COMEDY LEGENDS Laurel and Hardy are about to split the sides of a new generation – almost 100 years after their first movie.
A series of events is planned to celebrate the comic duo includes a major new movie.
Stan and Ollie, starring Steve Coogan and John C. Reilly, depicts the duo’s attempts to give their careers a later-life boost with a gruelling UK theatre tour.
Scotland played a massive part in Stan’s rise to global superstardom as he made his stage debut in Glasgow. And that very theatre, the Brittania Panopticon, is staging a marathon screening of old Laurel and Hardy films this Saturday.
But the author of a new novel about Stan, who was born in Ulverston in Cumbria, says an earlier visit to the city by the pair in 1932 was a bittersweet affair.
He was moved to tears by the reception – but also had his expensive watch nicked!
“They had never seen crowds like they had when they arrived at Glasgow Central Station,” said John Connolly, whose book He: A Novel, has just been published by Hodder and Stoughton.
“You couldn’t see the station for fans and there was a riot outside the Central Hotel. Part of the wall collapsed, people were injured and women fainted.
“Mounted police were trying to keep the crowds back and Laurel and Hardy were really quite shaken by the time they got to the hotel. Stan’s 50 guinea wrist watch was stolen and they had their pockets picked.

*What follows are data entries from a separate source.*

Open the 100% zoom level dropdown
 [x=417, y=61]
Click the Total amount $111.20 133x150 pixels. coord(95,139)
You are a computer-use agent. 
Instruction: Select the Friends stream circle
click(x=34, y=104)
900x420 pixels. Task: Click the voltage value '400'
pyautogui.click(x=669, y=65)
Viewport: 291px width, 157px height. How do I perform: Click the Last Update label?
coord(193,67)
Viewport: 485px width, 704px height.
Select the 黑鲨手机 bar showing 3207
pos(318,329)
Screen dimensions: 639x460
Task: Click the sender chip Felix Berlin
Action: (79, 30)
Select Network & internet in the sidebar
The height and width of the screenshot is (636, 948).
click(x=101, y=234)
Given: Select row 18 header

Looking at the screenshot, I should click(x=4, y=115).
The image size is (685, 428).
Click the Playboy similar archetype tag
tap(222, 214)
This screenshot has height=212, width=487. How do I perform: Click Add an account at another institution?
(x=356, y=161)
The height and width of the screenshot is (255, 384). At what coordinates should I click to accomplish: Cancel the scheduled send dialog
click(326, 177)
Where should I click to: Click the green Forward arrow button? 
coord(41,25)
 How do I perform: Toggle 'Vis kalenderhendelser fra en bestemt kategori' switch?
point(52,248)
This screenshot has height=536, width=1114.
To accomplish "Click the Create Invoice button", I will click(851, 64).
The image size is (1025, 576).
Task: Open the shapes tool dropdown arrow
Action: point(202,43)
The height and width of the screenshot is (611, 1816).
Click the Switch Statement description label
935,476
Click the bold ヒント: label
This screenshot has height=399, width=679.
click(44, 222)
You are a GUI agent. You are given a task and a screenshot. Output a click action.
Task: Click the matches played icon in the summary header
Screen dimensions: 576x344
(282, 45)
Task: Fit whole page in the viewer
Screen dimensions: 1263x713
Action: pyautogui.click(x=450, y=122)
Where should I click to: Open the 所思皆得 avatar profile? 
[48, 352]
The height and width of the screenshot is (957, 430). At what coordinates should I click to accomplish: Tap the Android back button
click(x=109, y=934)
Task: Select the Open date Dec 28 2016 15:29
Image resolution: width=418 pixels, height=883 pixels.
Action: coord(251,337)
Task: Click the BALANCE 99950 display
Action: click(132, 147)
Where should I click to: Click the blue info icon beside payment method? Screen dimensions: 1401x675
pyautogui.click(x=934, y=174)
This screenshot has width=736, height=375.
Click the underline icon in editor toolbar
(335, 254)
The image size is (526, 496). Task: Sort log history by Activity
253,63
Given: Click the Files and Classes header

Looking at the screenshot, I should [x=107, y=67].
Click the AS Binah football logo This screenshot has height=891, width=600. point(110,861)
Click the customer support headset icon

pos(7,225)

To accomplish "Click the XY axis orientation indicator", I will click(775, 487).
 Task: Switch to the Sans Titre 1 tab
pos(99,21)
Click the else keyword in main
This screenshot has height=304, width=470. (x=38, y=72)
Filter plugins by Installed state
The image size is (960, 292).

“So they had slightly mixed fortunes. When they went to the La Scala cinema the next day, thousands of people converged on Sauchiehall Street and the police had to lock arms.
“But Stan had such a connection with Scotland because he was ‘born’ in the theatres there that he began weeping. The crowd started singing Will Ye No Come Back Again.”
Irish author John researched Stan’s life in particular and chose to write his new book as a novel rather than a biography so he could imagine the feelings of the comedian who rarely spoke of his emotions. It documents the colourful private life that was in sharp contrast to his hapless and innocent screen persona.
He was married five times, waking up hungover as a newly-wed on one occasion to find his previous wife hammering at the hotel room door.
“Stan came from a very conservative background in Scotland and when he got to Hollywood he took advantage, to a degree, of his fame,” said John.
“What then happened, though, was that he liked being married. He would rather be with an unsuitable person than be alone, which was a recipe for disaster.
“He wasn’t an alcoholic but he wasn’t a good drinker and it would impair his judgment. At least twice he ended up accidentally married.
“There was no malice. Ruth, whom he married twice, had to testify in court during the second divorce. She said that he wanted what he couldn’t have, when he had it, he didn’t want it but that he was still a ‘swell fellow’.
“Even she couldn’t bring herself to say anything bad about him.”
Meanwhile, another new book traces the equally complicated life of Stan’s dad. Danny Lawrence spent five years’ doing detective work for Arthur Jefferson: Man Of The Theatre And Father Of Stan Laurel (Brewin Books).
Even with all his digging he couldn’t conclusively establish Arthur’s father or mother. Arthur was an actor as well as a theatre impresario and his influence on the young Stan was immense.
He leased the Metropole Theatre in Glasgow in 1901 and remained in charge of it until 1922. Famously Stan made his debut on stage at the Panopticon, supposedly to the disapproval of his dad who happened to be in the audience scouting for cheap acts.
“Conventional wisdom has it that Stan’s father didn’t want him to go on the stage,” said Danny. “It’s said that he wanted Stan to become a theatrical manager but I think that’s extremely unlikely.”
The Panopticon, on Trongate, is the world’s oldest surviving music hall and is the venue for the movie marathon on Saturday hosted by the Glasgow-based Call Of The Cuckoos Tent Of The Sons Of The Desert appreciation society.
“We’ll be screening five feature films and plenty shorts between 11am and 9pm and we’re expecting the maximum possible attendance allowed for safety reasons, about 120,” said organiser Willie McIntyre.
“We’re finding that new generations are discovering Laurel and Hardy all the time. Seeing these films where Stan first appeared is special.”
Stan died in California in 1965, eight years after the death of his screen partner and close friend.
“My book is partly about male friendship, because the pair of them were just so close,” said John Connolly. “When Ollie died, it was like Stan had lost his wife. He was effectively a widower and he never worked again.”